--- THE INPUT Enclosed Below ---

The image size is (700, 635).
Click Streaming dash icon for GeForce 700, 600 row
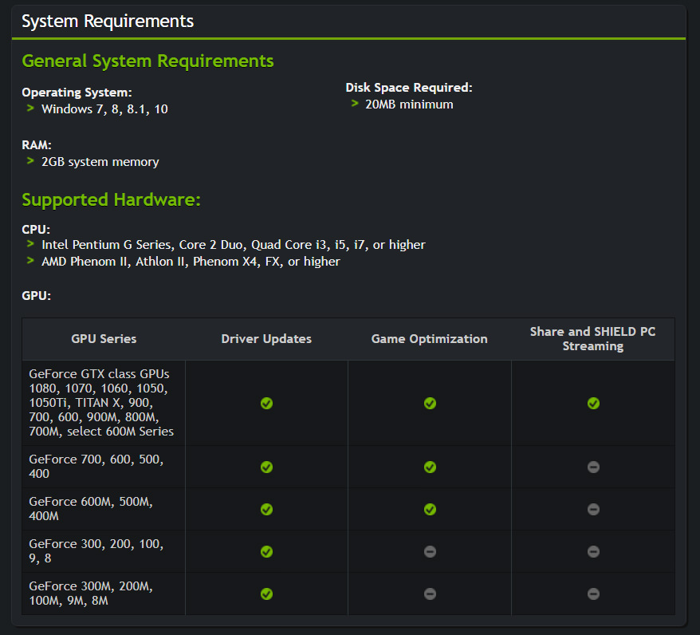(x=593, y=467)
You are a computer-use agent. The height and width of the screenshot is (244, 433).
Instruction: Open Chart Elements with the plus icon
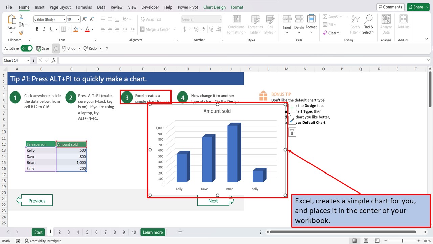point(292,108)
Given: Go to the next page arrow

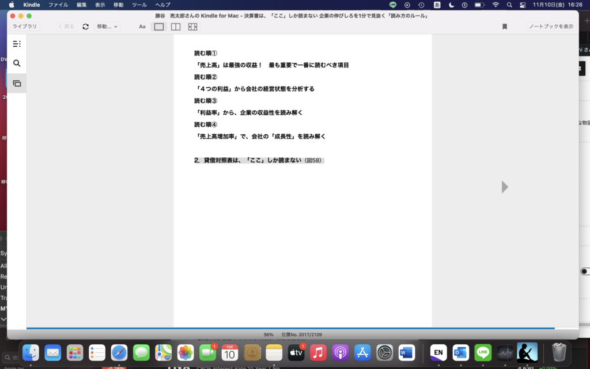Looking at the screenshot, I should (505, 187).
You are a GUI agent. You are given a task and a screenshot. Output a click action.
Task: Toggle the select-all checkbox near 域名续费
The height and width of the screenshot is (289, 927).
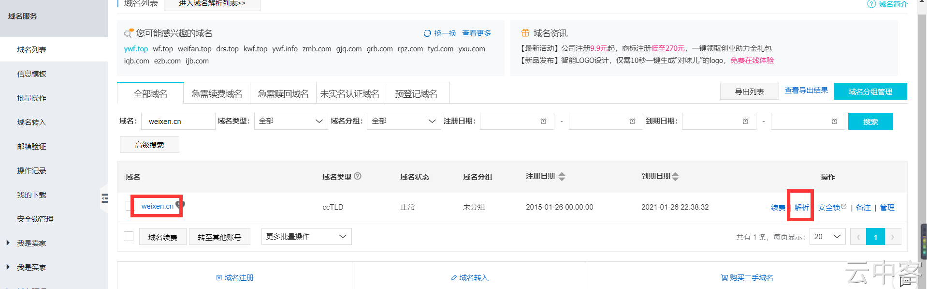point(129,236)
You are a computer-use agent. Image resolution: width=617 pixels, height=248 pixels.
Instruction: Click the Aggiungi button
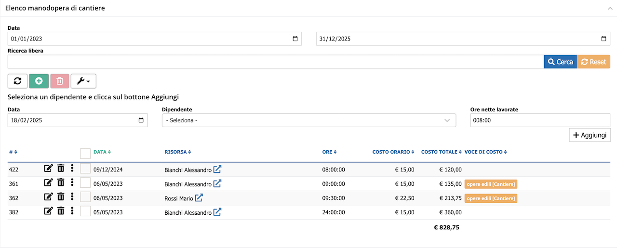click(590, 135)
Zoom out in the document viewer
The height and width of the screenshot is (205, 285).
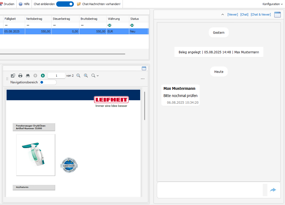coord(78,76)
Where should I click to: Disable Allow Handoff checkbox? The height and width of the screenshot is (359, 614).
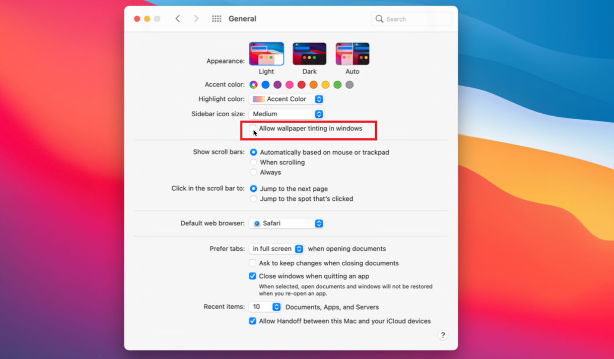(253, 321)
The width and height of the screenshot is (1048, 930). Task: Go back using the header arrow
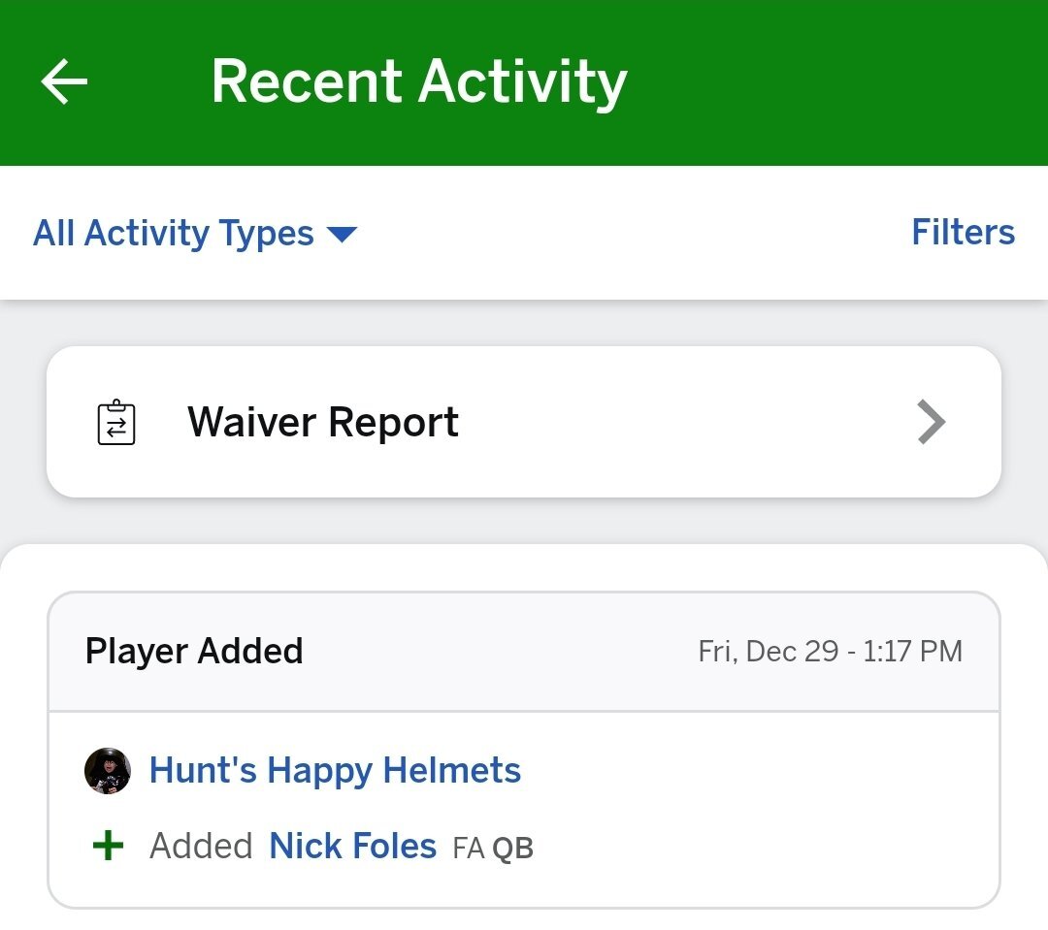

--- End of Enclosed THE INPUT ---
--- THE INPUT Enclosed Below ---

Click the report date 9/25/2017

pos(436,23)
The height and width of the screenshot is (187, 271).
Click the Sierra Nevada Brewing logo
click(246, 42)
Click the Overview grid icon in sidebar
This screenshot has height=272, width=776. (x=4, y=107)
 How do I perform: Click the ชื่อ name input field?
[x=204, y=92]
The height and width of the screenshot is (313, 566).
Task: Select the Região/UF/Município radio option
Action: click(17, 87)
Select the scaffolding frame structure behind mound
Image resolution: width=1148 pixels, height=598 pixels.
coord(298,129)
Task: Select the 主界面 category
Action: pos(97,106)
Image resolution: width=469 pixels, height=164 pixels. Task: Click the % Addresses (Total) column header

--- End of Enclosed THE INPUT ---
--- THE INPUT Enclosed Below ---

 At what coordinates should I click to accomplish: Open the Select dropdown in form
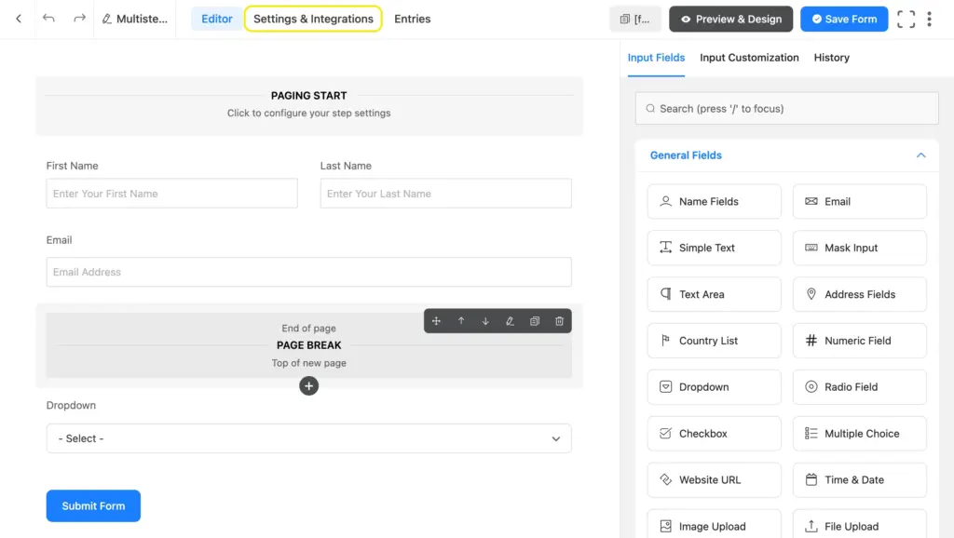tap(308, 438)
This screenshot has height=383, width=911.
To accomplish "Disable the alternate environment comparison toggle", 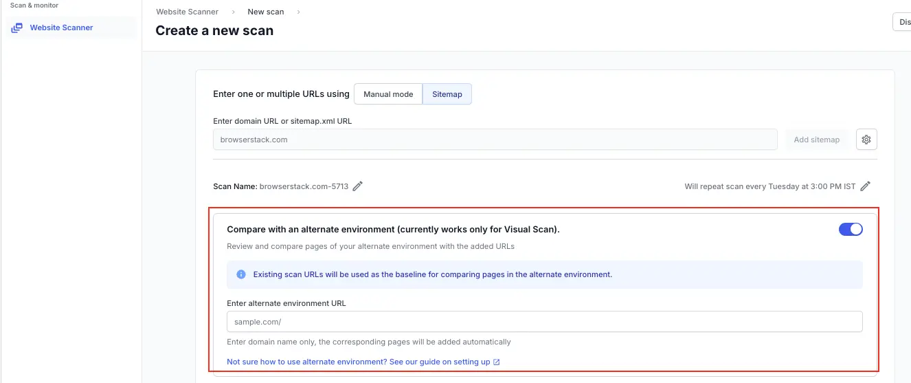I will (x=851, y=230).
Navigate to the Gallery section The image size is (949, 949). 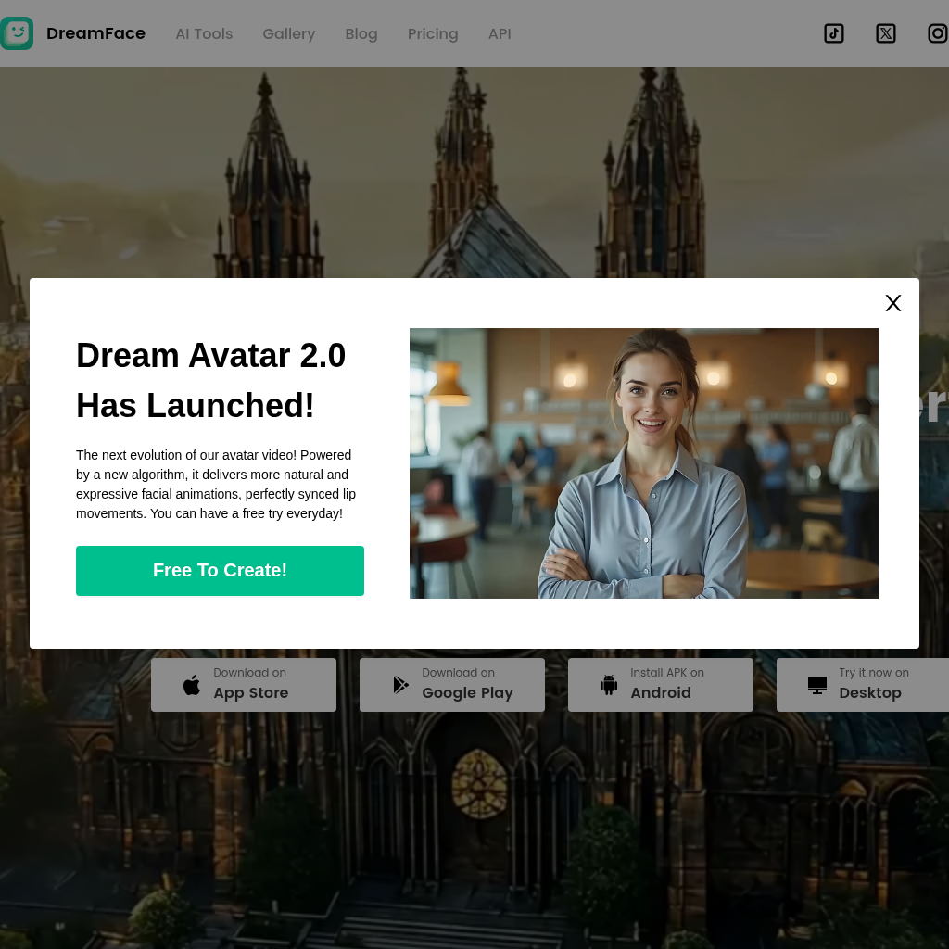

--- End of Enclosed THE INPUT ---

Precisely the lines between those holding "Image resolution: width=1148" and "Image resolution: width=469", inclusive, are to be reproduced from the listing above, with nothing added.

### SOLUTION
Image resolution: width=1148 pixels, height=598 pixels.
coord(298,129)
Task: Select the 主界面 category
Action: pos(97,106)
Image resolution: width=469 pixels, height=164 pixels. Task: Click the % Addresses (Total) column header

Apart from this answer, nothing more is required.